Last week, in a decision by the South African Constitutional Court, it was specifically recognized that corporal punishment could tear families apart. The decision, which has made corporal punishment illegal in South Africa, states that there are less restrictive means to achieve discipline. The decision equates corporal punishment to assault. Naturally, this decision was not welcomed with open arms by the country’s society.

There has been no similar case before the Botswana Courts, as at present. This is significant because it directly speaks to the socialisation of young people. Children often bear the brunt of the failures of their parents and the society they live in. Often, corporal punishment has imbedded itself into generations of brokenness, clothing itself in the name of discipline, guidance, direction and love.

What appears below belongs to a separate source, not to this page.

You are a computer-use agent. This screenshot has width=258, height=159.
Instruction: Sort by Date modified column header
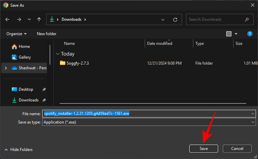coord(159,44)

What it really does, though, is that it hardens many against the gentleness that we should engage with, as fellow humans. This often grows in and with us, resulting in us becoming adults who do not know how to set boundaries without harming others; or as adults who do not know how to accept boundaries without wanting to shame those who have erected them.

It also results in adulthood failures to exercise respect when there are disagreements, or when our fury is sparked. One may go further to hypothesise that this is perhaps one of the many reasons why gendered violence and intimate partner violence prevail in our society – that we are unable to, without invading another’s physical or emotional space, communicate.

I wonder how many people would still be alive, and how many would be unbroken, if parents took the time to adequately communicate with their children, instead of physically harming them. Of course, it is difficult for many adults to accept this reality, because it would mean accepting the difficult truth, either that they were, themselves, abusive, or were abused.

However, this should not hold us back from trying to raise a generation that is free from violence. Violence is learnt. It is not an inborn or inherent human quality. It is therefore up to us, to erase it, for better future adults.